Only you can know whether something is right for you. We live in a world of contrast. Without that contrast you wouldn’t experience the strength of feeling joy or happiness can bring without having first felt the contrasting negative emotions.
There is no rush, but you might feel compelled to rush, to fill the void in you that has opened up. Shedding the layers of who you’ve become is revealing if you let it be, but it also makes us feel exposed.
Realising that life is meant to be easy might be a challenge. Many of us resist the idea because we’ve been taught the exact opposite. We chalk up our negative physical, mental, emotional or spiritual experiences to the necessary 'cost' of success.
Life will be full of contrasting experiences, yes, but it’s the ones that make you feel good (in all aspects of your wellbeing) that are a reflection of the real you. There is no cost you have to keep paying. If something isn't working for you, work on letting it go.
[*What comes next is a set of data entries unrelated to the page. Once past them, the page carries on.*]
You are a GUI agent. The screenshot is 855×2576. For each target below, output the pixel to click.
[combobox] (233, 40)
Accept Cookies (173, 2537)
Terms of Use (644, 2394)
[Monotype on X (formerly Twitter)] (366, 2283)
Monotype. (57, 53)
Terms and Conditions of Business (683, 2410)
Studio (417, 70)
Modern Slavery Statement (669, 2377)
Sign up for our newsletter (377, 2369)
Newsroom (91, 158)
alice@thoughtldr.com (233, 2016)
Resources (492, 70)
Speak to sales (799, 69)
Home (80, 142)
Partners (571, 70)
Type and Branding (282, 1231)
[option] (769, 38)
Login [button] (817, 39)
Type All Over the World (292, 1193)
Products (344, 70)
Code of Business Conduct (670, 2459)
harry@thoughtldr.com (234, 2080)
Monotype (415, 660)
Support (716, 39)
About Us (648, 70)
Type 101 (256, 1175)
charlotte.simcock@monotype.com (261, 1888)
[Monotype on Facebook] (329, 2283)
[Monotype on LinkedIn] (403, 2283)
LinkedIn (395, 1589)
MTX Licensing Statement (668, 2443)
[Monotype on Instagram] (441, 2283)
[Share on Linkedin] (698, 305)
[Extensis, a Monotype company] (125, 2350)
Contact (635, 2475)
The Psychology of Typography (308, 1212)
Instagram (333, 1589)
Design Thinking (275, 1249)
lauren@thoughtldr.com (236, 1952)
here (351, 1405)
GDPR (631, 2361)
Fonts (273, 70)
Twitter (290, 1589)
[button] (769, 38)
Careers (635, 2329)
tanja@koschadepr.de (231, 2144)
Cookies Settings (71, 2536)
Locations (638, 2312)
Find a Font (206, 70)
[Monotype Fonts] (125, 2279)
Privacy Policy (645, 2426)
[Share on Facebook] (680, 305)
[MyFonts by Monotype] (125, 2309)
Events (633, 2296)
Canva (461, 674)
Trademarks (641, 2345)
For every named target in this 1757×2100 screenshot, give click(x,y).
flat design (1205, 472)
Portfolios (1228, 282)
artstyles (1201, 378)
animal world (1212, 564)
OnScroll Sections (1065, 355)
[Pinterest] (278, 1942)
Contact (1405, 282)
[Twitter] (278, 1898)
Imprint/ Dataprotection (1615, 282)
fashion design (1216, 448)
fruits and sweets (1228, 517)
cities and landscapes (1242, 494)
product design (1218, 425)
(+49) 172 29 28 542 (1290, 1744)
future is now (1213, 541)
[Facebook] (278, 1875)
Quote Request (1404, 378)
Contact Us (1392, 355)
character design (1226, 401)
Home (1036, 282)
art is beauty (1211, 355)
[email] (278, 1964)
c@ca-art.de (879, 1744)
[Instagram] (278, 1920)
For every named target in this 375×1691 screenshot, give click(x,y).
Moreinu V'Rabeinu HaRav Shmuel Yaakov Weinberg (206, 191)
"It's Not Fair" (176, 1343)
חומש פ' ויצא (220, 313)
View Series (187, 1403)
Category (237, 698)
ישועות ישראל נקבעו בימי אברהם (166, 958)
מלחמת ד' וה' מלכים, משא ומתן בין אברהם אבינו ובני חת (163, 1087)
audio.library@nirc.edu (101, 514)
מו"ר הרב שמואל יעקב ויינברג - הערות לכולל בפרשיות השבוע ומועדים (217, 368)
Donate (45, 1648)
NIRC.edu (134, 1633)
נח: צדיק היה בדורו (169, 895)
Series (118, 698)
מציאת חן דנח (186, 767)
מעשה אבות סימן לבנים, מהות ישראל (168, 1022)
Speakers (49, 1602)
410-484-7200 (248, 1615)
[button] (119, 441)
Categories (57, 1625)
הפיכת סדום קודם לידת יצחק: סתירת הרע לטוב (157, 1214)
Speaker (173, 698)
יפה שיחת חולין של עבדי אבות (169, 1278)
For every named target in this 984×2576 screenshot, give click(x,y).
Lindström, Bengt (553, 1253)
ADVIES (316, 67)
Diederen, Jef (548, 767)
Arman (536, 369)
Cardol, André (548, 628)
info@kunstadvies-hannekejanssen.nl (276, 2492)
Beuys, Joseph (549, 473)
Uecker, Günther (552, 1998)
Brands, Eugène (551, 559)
Look around you for the reflections of who you are. Listening to others, or asking for their help, can sometimes be a really smart way to try and figure out your true nature under those layers.
Other people, assuming they are objective, can more clearly see who we are being. Every day we interact with people in a world that can tell us so much about who we are, if we listen. Our children are a very rich source for this, though we might not always like what we hear – or see.
A personal coach, or even a counselor, can be invaluable. Our life is a mirror, it reflects back to us who we are being, but you can often struggle to see the wood from the trees; particularly if you have little time or headspace.
One exercise, that is quite powerful, is to write a list of all the people you admire and what you admire about them. This will give you a list of traits that live, to some extent, within yourself.
A journal is another way of unwinding some of your thoughts on this. For more practical tips on the process, I really like Dr Robin Smith's Rediscover Who You Are series on Oprah.com.
There are many pointers to your authentic self, listen to those, and then listen within to discern what is right for you.
While discovering who you really are is a lifelong journey, I encourage you to start. A world filled with people being who they really are, is a much better world than the one we live in today, for everyone, It starts with you.